Michael Lipman was lead animation layout artist, character Designer, and animator for the game.
The plot of the game is that Carmen Sandiego has shrunk famous landmarks into crystals using the Quantum Crystallizer machine, which the player must restore to their full size. The player travels to different hideouts, and plays maths-related minigames such as Atom Smasher, Crimewave Sensor, and Microchip Decoder, which when completed provide passwords. Once the player has enough passwords, they can get keys which allow then to free crystals from the machine. The game comes with "over 400 word problems, a strategy guide, glossary of math terms and progress reports". There are 3 levels of difficulty.

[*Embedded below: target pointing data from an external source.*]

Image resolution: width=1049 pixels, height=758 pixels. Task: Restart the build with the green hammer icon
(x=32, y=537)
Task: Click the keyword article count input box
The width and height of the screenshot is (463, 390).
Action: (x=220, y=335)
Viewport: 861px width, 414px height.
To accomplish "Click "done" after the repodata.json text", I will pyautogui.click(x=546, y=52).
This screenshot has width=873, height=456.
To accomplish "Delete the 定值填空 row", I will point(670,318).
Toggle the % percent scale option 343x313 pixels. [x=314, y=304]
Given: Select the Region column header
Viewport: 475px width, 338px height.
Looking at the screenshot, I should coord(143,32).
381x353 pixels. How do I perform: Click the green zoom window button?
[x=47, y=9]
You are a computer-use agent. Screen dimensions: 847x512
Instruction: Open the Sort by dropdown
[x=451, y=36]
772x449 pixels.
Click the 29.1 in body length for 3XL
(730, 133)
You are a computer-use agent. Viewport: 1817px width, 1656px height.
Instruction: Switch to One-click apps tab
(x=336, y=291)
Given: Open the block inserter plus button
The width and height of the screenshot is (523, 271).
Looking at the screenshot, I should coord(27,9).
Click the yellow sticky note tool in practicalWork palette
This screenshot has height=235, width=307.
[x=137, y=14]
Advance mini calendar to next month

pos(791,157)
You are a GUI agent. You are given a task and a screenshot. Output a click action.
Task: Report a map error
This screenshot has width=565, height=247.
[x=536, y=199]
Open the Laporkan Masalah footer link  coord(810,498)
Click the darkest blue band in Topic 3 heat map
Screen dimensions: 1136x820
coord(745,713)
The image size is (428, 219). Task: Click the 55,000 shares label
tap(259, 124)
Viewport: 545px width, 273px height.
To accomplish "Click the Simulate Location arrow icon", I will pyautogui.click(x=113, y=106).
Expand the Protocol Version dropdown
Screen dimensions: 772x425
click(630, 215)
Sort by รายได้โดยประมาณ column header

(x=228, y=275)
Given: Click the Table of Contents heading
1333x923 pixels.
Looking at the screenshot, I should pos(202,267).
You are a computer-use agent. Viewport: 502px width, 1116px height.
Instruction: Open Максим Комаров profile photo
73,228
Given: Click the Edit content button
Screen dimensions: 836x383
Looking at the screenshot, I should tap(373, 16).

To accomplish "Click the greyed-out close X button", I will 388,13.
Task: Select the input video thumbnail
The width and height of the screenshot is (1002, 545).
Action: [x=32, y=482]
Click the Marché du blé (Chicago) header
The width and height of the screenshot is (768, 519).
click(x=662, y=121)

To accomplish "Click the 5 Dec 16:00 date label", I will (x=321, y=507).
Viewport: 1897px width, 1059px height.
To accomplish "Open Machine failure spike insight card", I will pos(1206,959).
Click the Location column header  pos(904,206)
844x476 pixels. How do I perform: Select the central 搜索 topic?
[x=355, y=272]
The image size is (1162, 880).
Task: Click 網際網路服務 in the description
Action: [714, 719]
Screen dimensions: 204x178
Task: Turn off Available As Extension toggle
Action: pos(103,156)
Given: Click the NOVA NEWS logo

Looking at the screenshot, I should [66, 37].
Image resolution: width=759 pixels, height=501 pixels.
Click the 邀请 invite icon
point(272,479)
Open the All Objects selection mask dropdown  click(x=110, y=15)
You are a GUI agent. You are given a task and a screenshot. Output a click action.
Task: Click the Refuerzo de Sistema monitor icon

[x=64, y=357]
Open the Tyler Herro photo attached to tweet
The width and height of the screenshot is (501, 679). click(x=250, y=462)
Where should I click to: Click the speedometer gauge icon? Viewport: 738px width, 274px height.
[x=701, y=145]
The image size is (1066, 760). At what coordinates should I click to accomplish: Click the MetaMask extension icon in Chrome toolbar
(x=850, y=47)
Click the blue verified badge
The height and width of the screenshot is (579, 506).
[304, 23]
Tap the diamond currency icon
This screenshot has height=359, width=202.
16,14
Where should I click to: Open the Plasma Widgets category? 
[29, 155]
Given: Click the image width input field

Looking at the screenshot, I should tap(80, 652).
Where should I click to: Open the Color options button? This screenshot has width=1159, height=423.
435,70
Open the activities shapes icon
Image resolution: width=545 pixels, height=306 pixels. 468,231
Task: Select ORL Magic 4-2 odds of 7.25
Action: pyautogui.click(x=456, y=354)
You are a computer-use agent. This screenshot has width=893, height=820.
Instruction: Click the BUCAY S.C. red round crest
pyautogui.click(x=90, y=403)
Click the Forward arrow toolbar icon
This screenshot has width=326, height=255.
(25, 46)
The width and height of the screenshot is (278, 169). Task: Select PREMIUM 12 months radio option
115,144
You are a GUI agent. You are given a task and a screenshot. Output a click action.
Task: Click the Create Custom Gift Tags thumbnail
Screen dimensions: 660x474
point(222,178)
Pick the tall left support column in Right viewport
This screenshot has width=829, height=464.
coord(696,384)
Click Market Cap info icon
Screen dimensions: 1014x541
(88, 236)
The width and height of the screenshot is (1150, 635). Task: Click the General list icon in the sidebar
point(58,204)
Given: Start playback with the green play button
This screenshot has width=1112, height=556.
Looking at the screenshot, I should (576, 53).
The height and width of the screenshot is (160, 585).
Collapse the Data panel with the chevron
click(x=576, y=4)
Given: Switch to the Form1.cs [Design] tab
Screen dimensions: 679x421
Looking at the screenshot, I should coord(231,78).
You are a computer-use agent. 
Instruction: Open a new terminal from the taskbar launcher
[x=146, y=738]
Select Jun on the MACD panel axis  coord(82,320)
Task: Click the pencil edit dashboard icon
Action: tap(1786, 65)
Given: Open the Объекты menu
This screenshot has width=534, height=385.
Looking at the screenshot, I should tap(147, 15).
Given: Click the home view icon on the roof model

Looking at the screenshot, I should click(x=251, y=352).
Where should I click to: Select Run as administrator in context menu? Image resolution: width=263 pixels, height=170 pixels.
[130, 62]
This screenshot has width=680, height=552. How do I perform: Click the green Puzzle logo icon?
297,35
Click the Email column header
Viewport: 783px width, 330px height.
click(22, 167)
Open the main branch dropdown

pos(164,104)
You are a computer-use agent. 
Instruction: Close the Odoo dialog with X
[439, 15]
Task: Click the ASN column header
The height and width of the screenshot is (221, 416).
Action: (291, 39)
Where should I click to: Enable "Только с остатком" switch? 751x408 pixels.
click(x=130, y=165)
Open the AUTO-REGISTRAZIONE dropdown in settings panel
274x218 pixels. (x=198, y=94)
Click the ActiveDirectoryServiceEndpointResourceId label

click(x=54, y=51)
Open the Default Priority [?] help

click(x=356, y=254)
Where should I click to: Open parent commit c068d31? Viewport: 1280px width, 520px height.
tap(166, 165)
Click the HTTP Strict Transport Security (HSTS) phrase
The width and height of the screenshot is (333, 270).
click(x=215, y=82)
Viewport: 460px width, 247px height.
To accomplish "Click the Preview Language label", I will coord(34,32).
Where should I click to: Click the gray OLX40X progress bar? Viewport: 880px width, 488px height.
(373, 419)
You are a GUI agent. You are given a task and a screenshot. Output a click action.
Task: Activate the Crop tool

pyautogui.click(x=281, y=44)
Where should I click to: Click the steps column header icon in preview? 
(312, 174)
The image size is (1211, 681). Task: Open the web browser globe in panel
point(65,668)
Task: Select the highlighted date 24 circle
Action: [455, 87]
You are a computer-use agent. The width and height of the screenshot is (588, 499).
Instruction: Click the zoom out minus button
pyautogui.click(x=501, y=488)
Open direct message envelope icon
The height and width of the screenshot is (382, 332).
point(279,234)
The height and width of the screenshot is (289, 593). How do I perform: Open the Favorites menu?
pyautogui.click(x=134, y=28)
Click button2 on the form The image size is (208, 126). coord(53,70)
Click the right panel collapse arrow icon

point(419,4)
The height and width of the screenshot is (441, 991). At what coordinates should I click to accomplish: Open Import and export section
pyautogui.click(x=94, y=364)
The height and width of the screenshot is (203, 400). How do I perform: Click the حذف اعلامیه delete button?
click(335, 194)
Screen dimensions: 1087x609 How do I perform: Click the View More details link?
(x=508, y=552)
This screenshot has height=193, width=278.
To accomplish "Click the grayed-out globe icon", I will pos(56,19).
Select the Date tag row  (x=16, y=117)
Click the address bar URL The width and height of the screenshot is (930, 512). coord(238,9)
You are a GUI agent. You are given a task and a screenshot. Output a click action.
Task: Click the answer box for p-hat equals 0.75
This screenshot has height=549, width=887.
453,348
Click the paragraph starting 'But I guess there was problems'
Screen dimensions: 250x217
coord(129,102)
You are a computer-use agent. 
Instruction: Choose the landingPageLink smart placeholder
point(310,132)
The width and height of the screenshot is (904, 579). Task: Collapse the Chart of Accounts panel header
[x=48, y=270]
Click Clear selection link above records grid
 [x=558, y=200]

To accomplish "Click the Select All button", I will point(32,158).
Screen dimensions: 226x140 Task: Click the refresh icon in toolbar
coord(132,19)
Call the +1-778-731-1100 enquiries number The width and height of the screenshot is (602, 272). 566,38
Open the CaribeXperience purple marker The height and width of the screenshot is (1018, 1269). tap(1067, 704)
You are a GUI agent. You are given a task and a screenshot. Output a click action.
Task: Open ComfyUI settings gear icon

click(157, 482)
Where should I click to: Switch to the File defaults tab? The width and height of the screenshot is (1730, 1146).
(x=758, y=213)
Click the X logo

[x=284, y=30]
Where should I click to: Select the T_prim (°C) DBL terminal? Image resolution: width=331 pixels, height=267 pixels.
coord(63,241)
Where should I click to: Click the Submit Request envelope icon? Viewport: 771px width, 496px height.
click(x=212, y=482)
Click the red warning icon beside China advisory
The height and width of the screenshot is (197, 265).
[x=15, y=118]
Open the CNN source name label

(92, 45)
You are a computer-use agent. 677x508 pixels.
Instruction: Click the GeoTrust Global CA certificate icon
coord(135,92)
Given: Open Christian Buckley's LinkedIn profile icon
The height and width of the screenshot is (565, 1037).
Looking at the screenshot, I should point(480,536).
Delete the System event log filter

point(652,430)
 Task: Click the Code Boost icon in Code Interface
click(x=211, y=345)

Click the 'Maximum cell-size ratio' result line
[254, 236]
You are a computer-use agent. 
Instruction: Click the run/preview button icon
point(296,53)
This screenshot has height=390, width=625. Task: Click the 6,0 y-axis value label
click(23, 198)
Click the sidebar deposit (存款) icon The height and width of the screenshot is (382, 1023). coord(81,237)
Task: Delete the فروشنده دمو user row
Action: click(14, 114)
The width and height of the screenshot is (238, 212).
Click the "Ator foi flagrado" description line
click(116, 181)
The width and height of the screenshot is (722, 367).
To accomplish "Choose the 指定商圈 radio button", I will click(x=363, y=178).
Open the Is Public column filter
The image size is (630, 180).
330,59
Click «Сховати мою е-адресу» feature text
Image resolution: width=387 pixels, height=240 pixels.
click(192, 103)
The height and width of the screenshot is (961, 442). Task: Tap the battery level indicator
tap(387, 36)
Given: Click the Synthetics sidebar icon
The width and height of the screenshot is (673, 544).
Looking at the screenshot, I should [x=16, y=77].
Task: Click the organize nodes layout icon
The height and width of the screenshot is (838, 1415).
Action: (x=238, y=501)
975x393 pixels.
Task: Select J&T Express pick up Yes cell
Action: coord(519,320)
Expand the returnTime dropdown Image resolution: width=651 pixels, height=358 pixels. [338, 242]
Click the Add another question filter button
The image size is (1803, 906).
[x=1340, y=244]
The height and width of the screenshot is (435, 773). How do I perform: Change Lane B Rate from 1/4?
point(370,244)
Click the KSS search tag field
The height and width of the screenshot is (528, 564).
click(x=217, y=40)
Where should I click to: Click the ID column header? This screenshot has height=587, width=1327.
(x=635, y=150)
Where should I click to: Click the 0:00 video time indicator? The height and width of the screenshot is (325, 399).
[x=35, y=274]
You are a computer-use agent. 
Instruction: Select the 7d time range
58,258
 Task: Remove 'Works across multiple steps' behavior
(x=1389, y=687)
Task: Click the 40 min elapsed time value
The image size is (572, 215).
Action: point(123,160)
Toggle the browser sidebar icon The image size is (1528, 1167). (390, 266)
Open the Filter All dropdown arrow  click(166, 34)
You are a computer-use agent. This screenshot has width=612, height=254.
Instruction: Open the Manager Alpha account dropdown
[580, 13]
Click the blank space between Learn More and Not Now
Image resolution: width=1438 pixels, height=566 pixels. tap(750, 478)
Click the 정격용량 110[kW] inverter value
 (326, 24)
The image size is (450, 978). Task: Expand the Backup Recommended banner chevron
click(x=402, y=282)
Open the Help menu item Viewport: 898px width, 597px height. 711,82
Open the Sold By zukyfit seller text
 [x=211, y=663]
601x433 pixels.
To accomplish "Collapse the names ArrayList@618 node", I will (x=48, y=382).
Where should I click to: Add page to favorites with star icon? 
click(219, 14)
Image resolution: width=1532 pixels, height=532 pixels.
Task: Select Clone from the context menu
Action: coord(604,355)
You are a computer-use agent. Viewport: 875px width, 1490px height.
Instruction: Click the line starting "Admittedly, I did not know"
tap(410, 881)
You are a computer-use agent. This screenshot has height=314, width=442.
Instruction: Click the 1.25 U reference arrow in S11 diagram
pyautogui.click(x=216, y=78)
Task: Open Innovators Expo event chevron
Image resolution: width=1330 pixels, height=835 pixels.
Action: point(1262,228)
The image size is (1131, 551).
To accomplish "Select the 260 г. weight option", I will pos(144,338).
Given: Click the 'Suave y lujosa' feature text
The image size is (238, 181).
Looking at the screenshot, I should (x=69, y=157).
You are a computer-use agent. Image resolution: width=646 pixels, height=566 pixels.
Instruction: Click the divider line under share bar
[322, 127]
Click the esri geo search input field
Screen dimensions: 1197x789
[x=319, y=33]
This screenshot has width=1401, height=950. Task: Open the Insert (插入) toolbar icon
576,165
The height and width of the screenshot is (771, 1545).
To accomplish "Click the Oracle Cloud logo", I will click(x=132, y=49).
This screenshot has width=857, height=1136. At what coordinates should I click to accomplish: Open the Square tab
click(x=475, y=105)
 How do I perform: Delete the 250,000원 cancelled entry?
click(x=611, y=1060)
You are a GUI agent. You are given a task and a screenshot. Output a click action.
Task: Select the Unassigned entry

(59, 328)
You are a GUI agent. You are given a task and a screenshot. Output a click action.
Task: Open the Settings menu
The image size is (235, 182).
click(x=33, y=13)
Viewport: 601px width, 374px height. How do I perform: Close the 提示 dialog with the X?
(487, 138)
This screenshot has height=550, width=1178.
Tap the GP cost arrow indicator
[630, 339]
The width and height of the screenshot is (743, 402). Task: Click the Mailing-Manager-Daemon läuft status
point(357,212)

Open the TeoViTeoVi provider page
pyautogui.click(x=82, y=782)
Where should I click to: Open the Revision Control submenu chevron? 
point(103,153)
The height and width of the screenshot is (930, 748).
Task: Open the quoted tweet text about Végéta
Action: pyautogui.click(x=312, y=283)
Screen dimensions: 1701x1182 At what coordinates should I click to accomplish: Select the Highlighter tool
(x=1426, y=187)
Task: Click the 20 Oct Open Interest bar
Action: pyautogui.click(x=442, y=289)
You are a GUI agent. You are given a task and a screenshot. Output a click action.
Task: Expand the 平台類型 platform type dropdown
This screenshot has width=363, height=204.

The game teaches skills including: word problems, estimation, geometry, equations, modelling, whole numbers, money, fractions and decimals. These are presented as activities that help solve the game's puzzles rather than tiresome, repetitive exercises.
A description of the game Math Detective at the Learning Village says that the game is "extremely thorough on the learning front and has an engaging story line and a challenging mission", and that it is "an excellent program for those who like a challenge". It went on to say that the "program meaningfully challenges kids from the ages of 8 to 14 because it has 3 completely different operating levels of difficulty in all the math skill activity areas". A testimonial from 11-year-old Catherine, provided by the site, is "I don't really like math much but I really liked playing this game." Various other commentary on the game from the same website are: "They wouldn't put it down. I couldn't get them to bed" (Dad with two kids 9 and 12), "Loved trying to get the clue before the thief came back to the hideout" (Peter, age 10).
A review by Superkids said the game is "best suited for kids who like to hunt for clues and solve mysteries", and argues that by being "filled with challenges to spark the emerging mathematical mind", the game makes maths accessible to those who otherwise wouldn't be engaged by the subject matter. It gave the game a score (out of 5) 4.7 for educational value, 4.9 for kids appeal, and 4.9 for ease of use.
A writer for PCWorld notes that "you soon realize that the math drills go on far too long. The crystal hideaways are bleak and dull, and you don't really seem to be catching thieves", and adds that her "eight-year-old daughter, Julia, who actually asks us to buy math workbooks, quickly gave up".
Allgame gave the game a 4.5 star graphics rating - commenting that it was "cartoony, but extremely amusing", a 4.5 star sound rating - saying it was "ver[y] clear and easy to hear", a 4.5 star enjoyment rating - commenting that "[the] series has not lost its power to educate and amuse all at once", a 5 star replay value rating - saying "the three difficulty levels will give hours of replay" and that one minigame can be customised, and a 4.5 documentation rating - commenting the documentation "explains each game thoroughly and gives hints". Overall, the game was given an AMG Rating of 4.5 stars.
Larry Blasko of The Bryan Times said "the visuals here are top-shelf, and the animationa nd music move smoothly, with nicely places sound effects and artistic flourishes". It noted however that it was impossible to uninstall the program, which is a negative as parents often needed to rotate the edutainment games on the computer to prevent their kids from getting bored.